**What is being asked:** Nothing but the lines from the start of the entries through the line holding "You are a GUI" is to be repeated, exactly and with pictures excluded.

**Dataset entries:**
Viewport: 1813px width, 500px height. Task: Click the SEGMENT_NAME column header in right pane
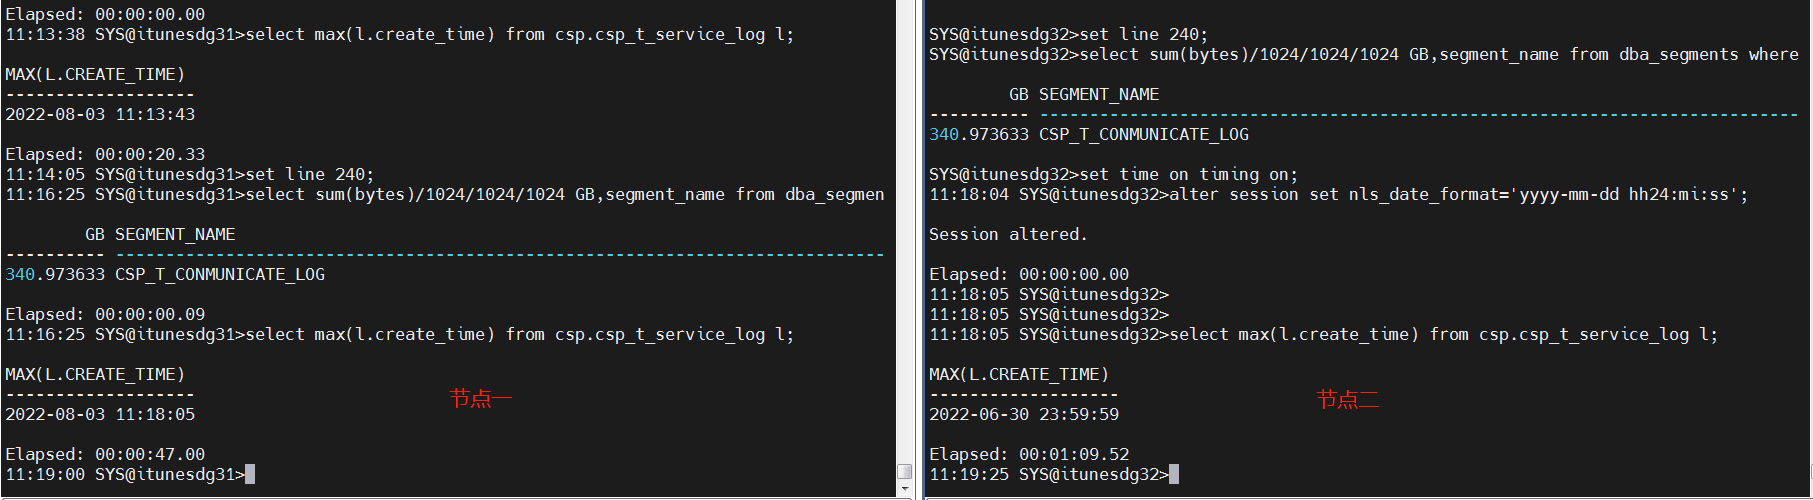pos(1099,94)
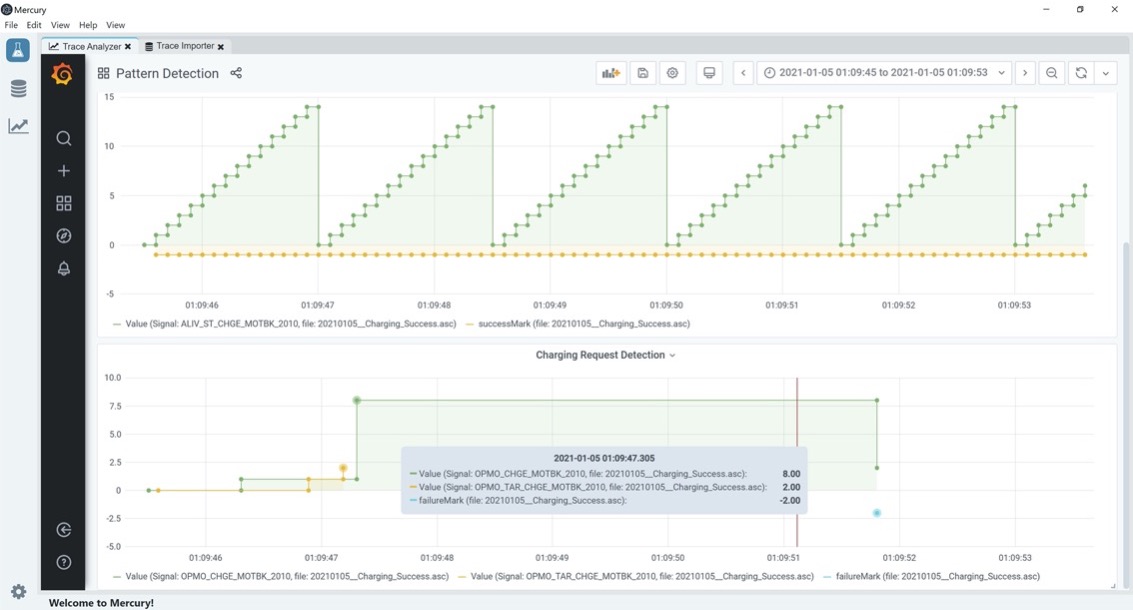Shift time range backward with left arrow
1133x610 pixels.
[743, 73]
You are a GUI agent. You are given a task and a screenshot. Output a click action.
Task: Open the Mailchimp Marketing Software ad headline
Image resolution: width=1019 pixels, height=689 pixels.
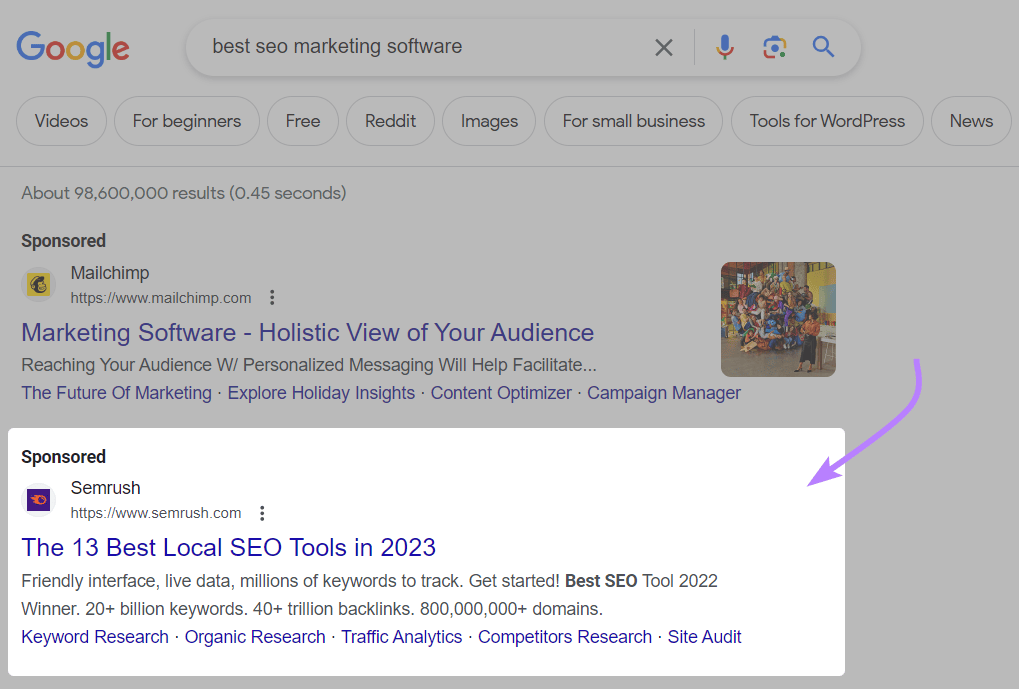[x=307, y=332]
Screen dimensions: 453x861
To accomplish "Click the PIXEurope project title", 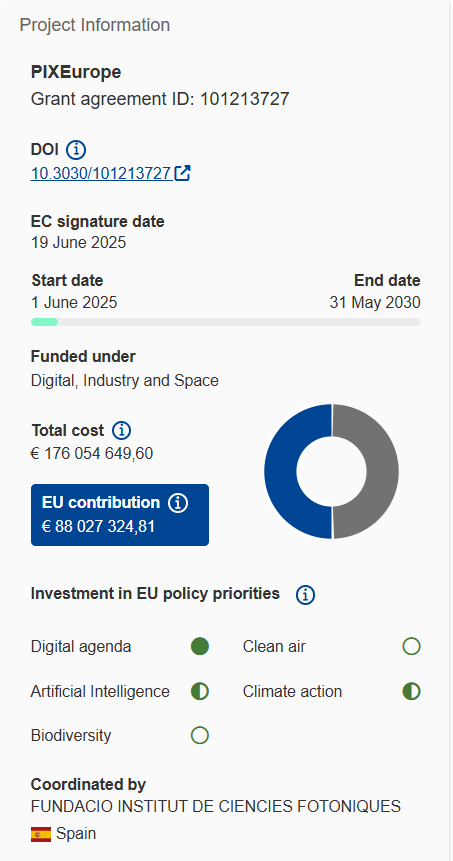I will 76,72.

**Written response:**
Viewport: 1813px width, 500px height. Task: Click the SEGMENT_NAME column header in right pane
pos(1099,94)
Shift time range backward with left arrow
1133x610 pixels.
[743, 73]
You are a GUI agent. You are given a task and a screenshot. Output a click action.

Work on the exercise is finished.